## 提示テキスト

------------

国内外を問わず、どこにもあるような話ながら、この母親の場合は、まことに度が過ぎていて、まさにエキセントリックの極致。自分ちの家政婦に息子の家の面倒も見させるが、本当の狙いは監視。息子の様子、嫁の様子、何を食べて、何を読んでいるかなど、逐一報告させている。いい加減うんざりの家政婦、さもありなんだし、当然、息子たちもそのことには薄々気付いているが、経済的には助かってもいるから、これまで表沙汰にして来なかっただけのこと。

 

ところが息子が高速道路で子供をはねる死亡事故を起こしてしまう。これをきっかけに母子関係は決定的な局面を迎えてしまうのだった。

 

このケース、双方に責任があるのだが、父親というのは、まったく何の役にも立たないところが、世界共通という感じがしてくる。

 

映画は、コルネリアが嫌がるバルブとカルメンを引き連れて、遺族のところへお悔やみを言いに行くところでジ・エンドとなる。お悔やみを言いながらも、いかに自分の息子が素晴らしい息子かを涙ながらに語り、そんな息子の将来を奪わないで欲しいと亡くなった子供の母親に懇願するという、何ともはや呆れ果てた加害者家族もいたもんだ。

 

遺族から何をされるか分からないからと、車から出ることを拒み、ひたすら後部座席に座っていたバルブ、車が動き出す前に、送りに出て来た亡き子の父親の姿を認めると、車から自発的に降り、謝罪をしている様子が、運転席横のバックミラーに映る。

 

邦題が「私の、息子」であって、「私の息子」としていないところが意味深長だ。

------------

## 記録データ
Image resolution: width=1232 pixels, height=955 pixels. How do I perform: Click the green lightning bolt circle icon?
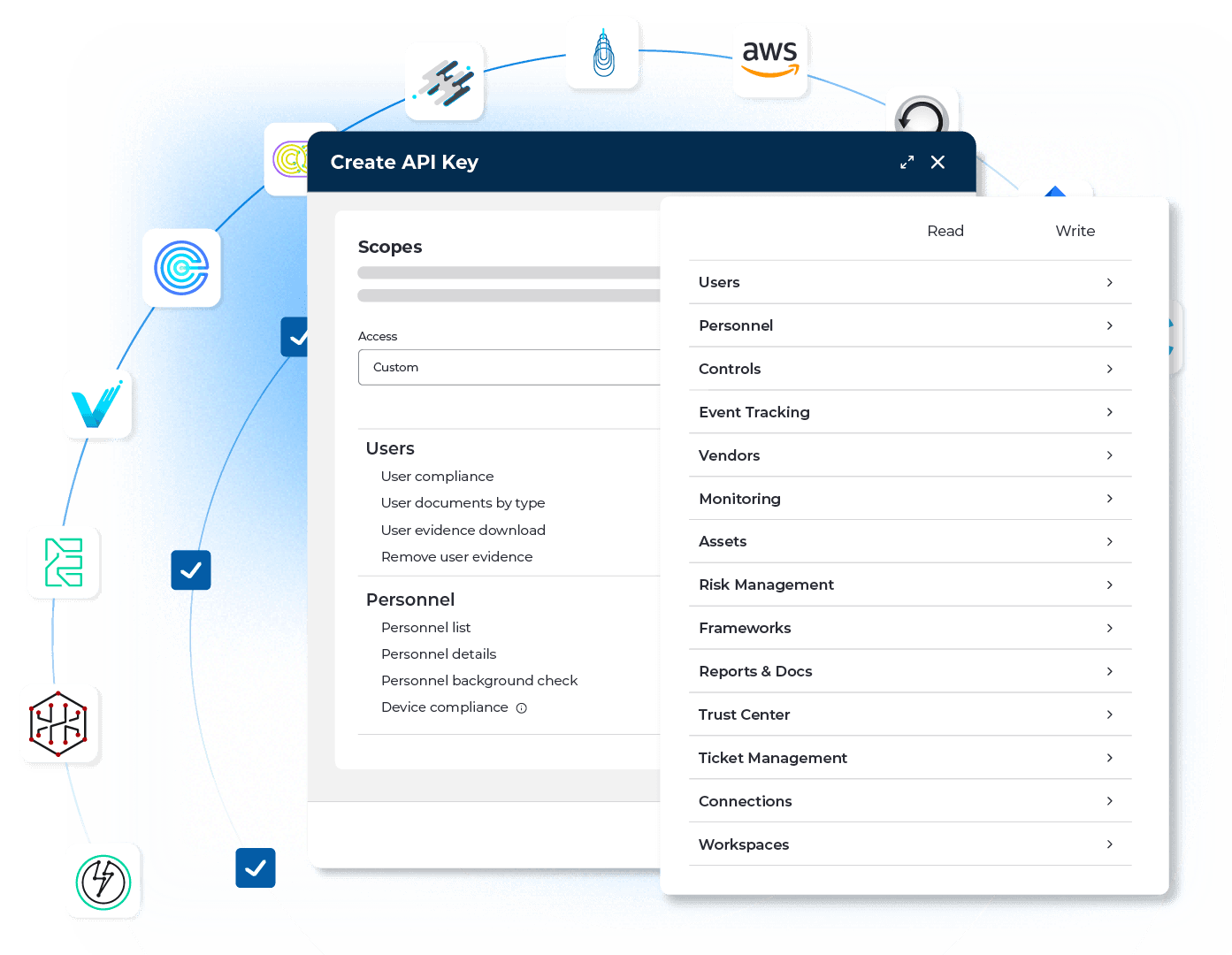[x=103, y=882]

------------

## 作業指示
(a) 映画評のうち「ところが息子が高速道路で子供」を含む語句から始め、「転席横のバックミラーに映る。」で終わる部分を、「遺族」を「被害者の家族」に入れ替えて書き直してもらえますか？
(b) 映画評に名前が出てくる登場人物は誰ですか？すべて挙げてください。

## 解答全文
(a)
ところが息子が高速道路で子供をはねる死亡事故を起こしてしまう。これをきっかけに母子関係は決定的な局面を迎えてしまうのだった。

 

このケース、双方に責任があるのだが、父親というのは、まったく何の役にも立たないところが、世界共通という感じがしてくる。

 

映画は、コルネリアが嫌がるバルブとカルメンを引き連れて、被害者の家族のところへお悔やみを言いに行くところでジ・エンドとなる。お悔やみを言いながらも、いかに自分の息子が素晴らしい息子かを涙ながらに語り、そんな息子の将来を奪わないで欲しいと亡くなった子供の母親に懇願するという、何ともはや呆れ果てた加害者家族もいたもんだ。

 

被害者の家族から何をされるか分からないからと、車から出ることを拒み、ひたすら後部座席に座っていたバルブ、車が動き出す前に、送りに出て来た亡き子の父親の姿を認めると、車から自発的に降り、謝罪をしている様子が、運転席横のバックミラーに映る。

(b) コルネリア、バルブ、カルメン